Like Maria, I am also confused with your direction to add streusel topping? It did not see any direction to make a “streusel topping.” I will not try this recipe without a reply from you. Thank you.

Sofi | Broma Bakery

So sorry Carey! That was mistake on our part–we based this recipe on our favorite recipe for blueberry streusel scones and forgot to take that line out. Though if you do want to add streusel you definitely can!


Thanks for the quick reply, Sofi. I will now try this recipe as I have a friend that loves scones and she loves pumpkin too. How could I miss giving her some of these? Thanks again!

Jennifer Brown

I’ve been a long time follower of you and love your recipes. Definitely a loyal fan…not a huge fan of you using AF in the title of a recipe. It just seems a little classless and I know you are staying true to yourself and a few years ago you wanted to represent more of the real “you” in blogging which is fine, just maybe not the title.

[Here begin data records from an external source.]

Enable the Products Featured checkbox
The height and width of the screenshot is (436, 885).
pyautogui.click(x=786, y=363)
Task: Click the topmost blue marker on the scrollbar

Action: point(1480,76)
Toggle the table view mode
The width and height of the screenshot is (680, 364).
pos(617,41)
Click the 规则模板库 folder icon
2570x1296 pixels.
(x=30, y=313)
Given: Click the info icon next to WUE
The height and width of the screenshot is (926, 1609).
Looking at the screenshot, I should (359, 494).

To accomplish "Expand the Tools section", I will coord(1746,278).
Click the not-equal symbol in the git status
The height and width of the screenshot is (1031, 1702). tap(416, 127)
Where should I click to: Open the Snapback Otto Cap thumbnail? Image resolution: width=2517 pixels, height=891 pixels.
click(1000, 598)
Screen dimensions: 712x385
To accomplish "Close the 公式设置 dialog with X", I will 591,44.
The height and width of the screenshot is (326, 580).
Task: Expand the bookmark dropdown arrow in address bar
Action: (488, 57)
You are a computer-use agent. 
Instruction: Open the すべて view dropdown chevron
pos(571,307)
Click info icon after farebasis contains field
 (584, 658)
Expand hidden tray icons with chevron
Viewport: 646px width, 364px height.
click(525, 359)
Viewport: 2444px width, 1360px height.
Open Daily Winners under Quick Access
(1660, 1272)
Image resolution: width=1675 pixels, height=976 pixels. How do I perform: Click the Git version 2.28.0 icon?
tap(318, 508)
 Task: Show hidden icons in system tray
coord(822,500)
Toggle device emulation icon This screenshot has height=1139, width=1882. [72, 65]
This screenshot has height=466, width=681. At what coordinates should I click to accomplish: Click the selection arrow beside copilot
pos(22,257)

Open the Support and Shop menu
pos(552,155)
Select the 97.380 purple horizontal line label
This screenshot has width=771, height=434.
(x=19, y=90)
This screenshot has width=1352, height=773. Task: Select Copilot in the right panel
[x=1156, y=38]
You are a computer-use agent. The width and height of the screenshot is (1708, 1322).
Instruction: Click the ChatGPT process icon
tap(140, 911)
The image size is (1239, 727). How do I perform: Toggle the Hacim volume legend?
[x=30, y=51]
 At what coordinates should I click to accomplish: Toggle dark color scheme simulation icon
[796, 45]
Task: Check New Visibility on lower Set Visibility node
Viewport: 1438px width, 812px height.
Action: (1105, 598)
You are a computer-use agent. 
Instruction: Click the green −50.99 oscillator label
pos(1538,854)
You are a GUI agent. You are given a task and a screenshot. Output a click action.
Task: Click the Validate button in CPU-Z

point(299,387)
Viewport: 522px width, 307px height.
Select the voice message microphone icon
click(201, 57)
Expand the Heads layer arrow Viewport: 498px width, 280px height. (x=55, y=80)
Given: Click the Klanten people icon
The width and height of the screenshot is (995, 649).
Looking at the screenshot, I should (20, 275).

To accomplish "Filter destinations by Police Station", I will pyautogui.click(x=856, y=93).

This may be because I’m a mom of 3, whose knows, still love you, just my thoughts.


Is this recipe the same as the blueberry scone recipe leaving out the blueberries and adding the pumpkin? I cannot get the pumpkin scone recipe to come up.

Sofi | Broma Bakery

Hey Kathy! I’m so sorry about that! We were having a glitch with our plugin. Let me know if you still can’t see it and I’m happy to email it your way 🙂


The title is top notch! I’m definitely going to try these scones out, sounds super yummy and I’ve two butternut squash in the pantry, once it’s open it “everything pumpkin” time!

Sofi | Broma Bakery

All out pumpkin all the time! hope you enjoy these 🙂


Made these today with my little girl, having painstakingly converting everything into grams!! We don’t use cups in England! Absolutely love these. They’re so yummy. Have tagged you on Instagram! Thank you!

Sofi | Broma Bakery

Ahh that makes me SO happy! So glad you and your little enjoyed these 🙂


You said in the intro that you add an extra 1/3 cup of pumpkin, that is one reason why they are so good. But – there is only 1/3 cup of pumpkin in the recipe ! That isn’t extra! How much total pumpkin should there be?

Sofi | Broma Bakery

Hey Patty, it’s just 1/3 cup pumpkin added to our basic scone recipe! Sorry if that wording was unclear!